Although FSGS is the most common pathological condition causing SRNS, the underling pathology of SRNS includes a variety of other disease conditions. Since 2013, many studies had suggested uPAR as marker of FSGS. However, their findings have been extremely controversial [23,24,25,26,27,28,29,30,31].

Wei et al., showed elevated suPAR concentrations in primary FSGS compared to healthy controls and to patients with MCD in both children and adults and defined a threshold of 3000 pg/ml might distinguish FSGS from other glomerulopathies [26]. Also, Li et al. found uPAR to be specifically elevated in some patients with FSGS compared to MCD and MN and suggested that suPAR assay may help to predict steroid response in patients with primary FSGS [27].

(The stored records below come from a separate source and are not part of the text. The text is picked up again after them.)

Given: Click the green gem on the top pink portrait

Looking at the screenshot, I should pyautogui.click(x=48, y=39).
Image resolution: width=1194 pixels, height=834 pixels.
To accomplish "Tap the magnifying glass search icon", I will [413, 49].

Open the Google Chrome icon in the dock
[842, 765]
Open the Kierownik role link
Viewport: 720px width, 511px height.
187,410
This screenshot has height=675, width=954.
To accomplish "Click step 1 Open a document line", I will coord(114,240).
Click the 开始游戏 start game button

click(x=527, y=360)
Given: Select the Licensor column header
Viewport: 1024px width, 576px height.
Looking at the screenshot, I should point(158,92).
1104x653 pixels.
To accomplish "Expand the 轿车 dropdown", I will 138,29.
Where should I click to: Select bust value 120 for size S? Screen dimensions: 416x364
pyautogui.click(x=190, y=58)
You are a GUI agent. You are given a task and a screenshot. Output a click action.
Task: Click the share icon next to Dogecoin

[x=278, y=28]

However, Schlöndorff showed that serum suPAR can not reliably distinguish FSGS from other proteinuric glomerular diseases and denied the validity of serum suPAR as a biomarker of primary or secondary FSGS [28]. Moreover, Sinha et al., Maas et al., Meijers et al., and Bock et al. also found that suPAR do not distinguish FSGS from other causes of NS [22, 29,30,31].

The present study demonstrated, for the first time, that Nephronectin may be a candidate biomarker differentiating SSNS from SRNS with promising sensitivity and specificity. However, due to the relative small sample size used in this study; further studies with larger number of samples are recommended.